Once a role is used, it is expected a folder called roles in the same path of the playbook. Inside of the roles directory, Ansible will lookup for a folder with the name of the role used (ntp_server) at execution time. This folder must contain at least one of the following directories:

  • tasks - contains the main list of tasks to be executed by the role.

  • handlers - contains handlers, which may be used by this role or even anywhere outside this role.

  • defaults - default variables for the role (see Working with variables for more information).

  • vars - other variables for the role (see Working with variables for more information).

  • files - contains files which can be deployed via this role.

  • templates - contains templates which can be deployed via this role.

  • meta - defines some metadata for this role. See below for more details.

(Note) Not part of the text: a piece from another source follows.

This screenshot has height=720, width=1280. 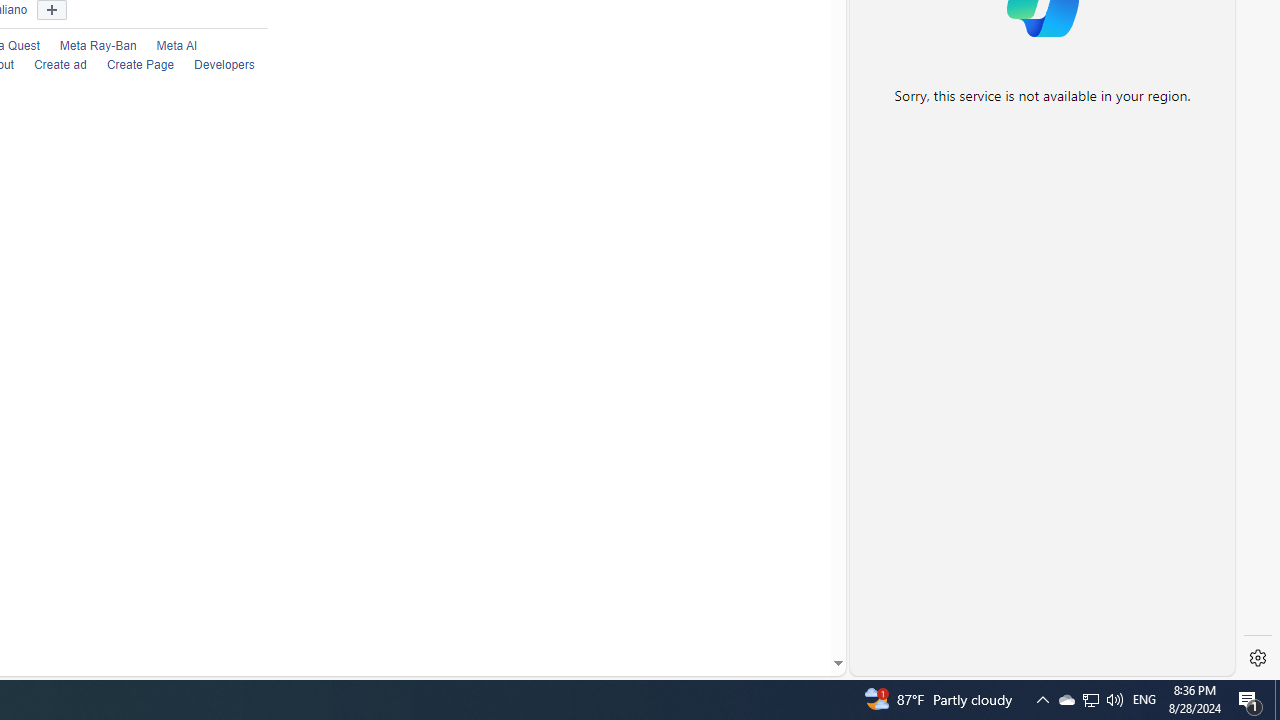 What do you see at coordinates (52, 10) in the screenshot?
I see `'Show more languages'` at bounding box center [52, 10].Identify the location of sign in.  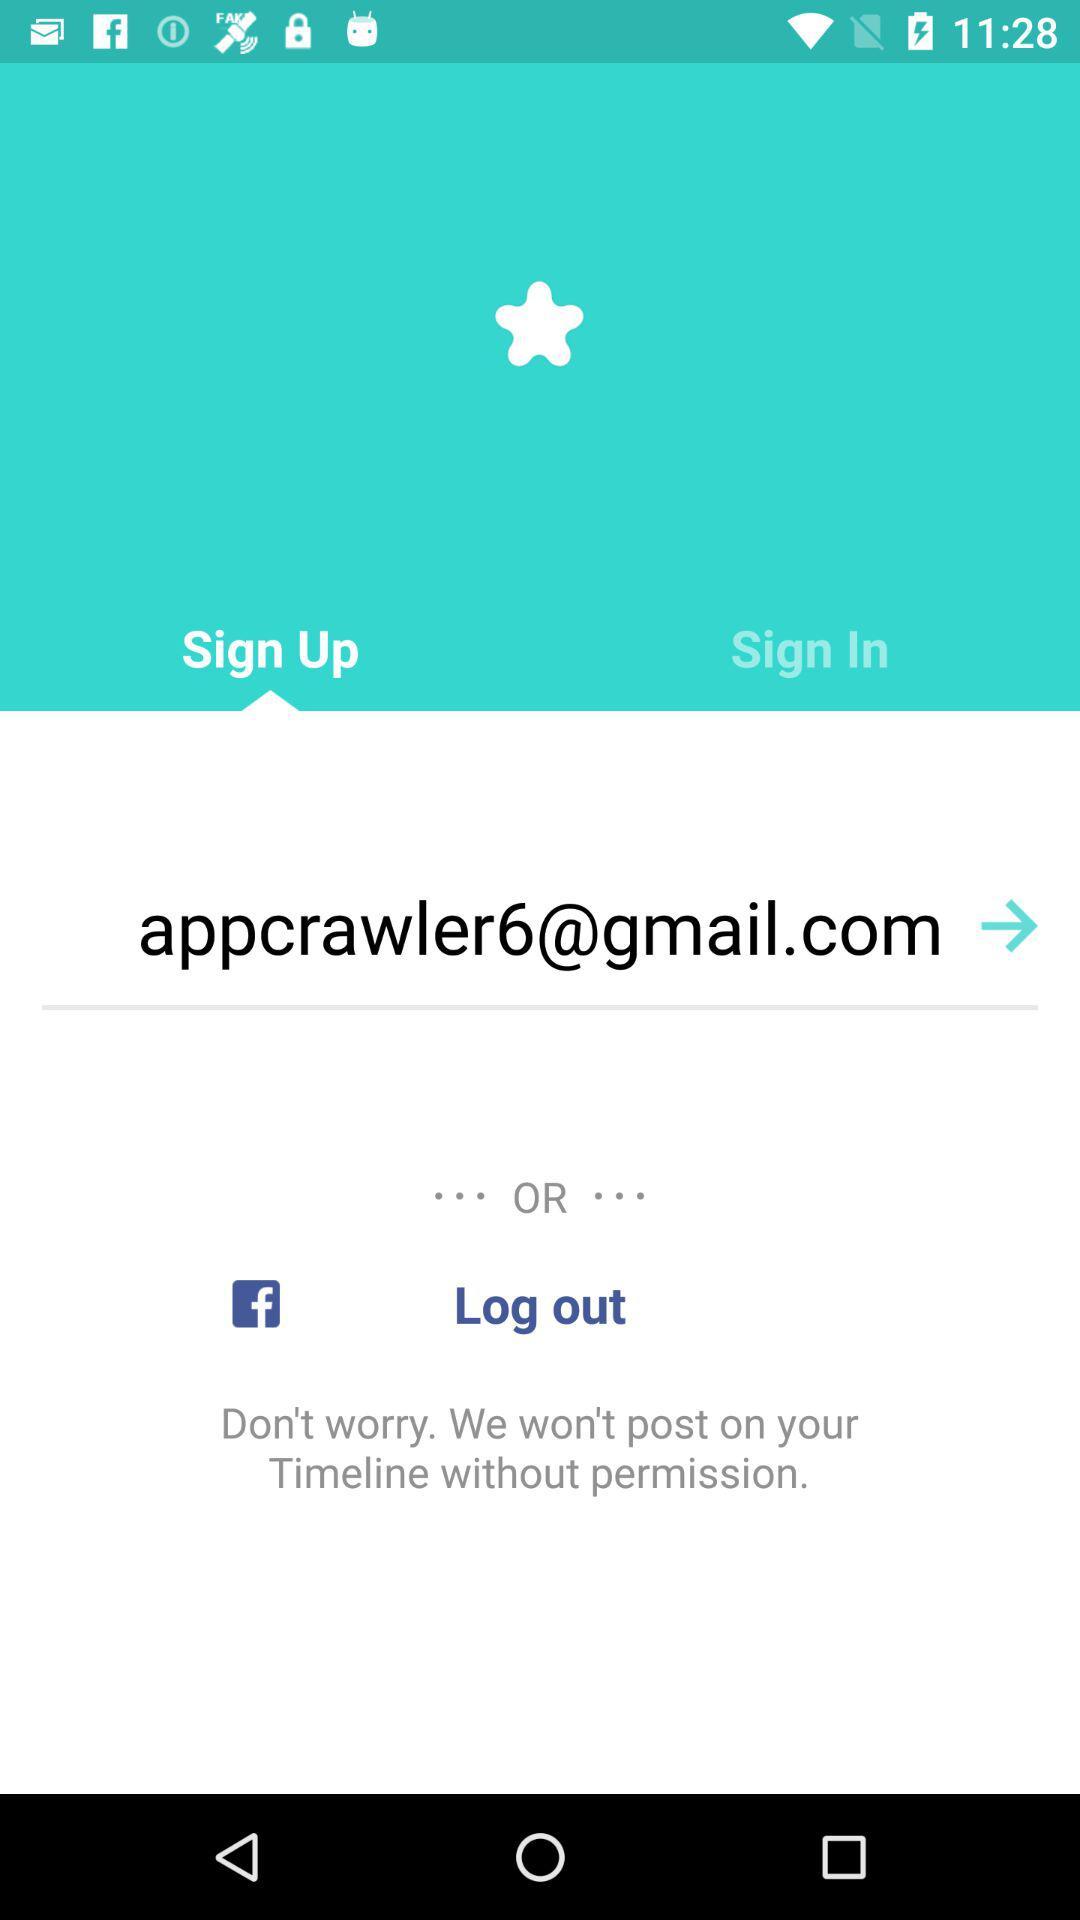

When in use, each directory must contain a main.yml file containing the relevant content. Let us start with a minimal example:

root
├── master.yml
└── roles
    └── ntp_server
        └── tasks
            └── main.yml

The file main.yml in the folder tasks must contain only the list of the tasks; i.e. without the hosts definition or the tasks tag. Extracting the tasks from the NTP server playbook, the main.yml file is:

---
# file: main.yml

- name: Disable and stop chronyd daemon
  service:
    name: chronyd
    enabled: no
    state: stopped
  ignore_errors: true

- name: Install ntpd daemon
  yum:
    name: ntp
    state: latest

- name: Allow IPMI and node network to query ntp server
  blockinfile:
    dest: /etc/ntp.conf
    insertafter: '^#restrict '
    block: |
      restrict 192.168.0.0  mask 255.255.240.0 nomodify notrap
      restrict 192.168.16.0 mask 255.255.240.0 nomodify notrap

- name: Enable and Restart ntpd daemon
  service:
    name: ntpd
    enabled: yes
    state: restarted
...

Note that the tasks in the main.yml are not tied to a specific host making the code reusable for any other host.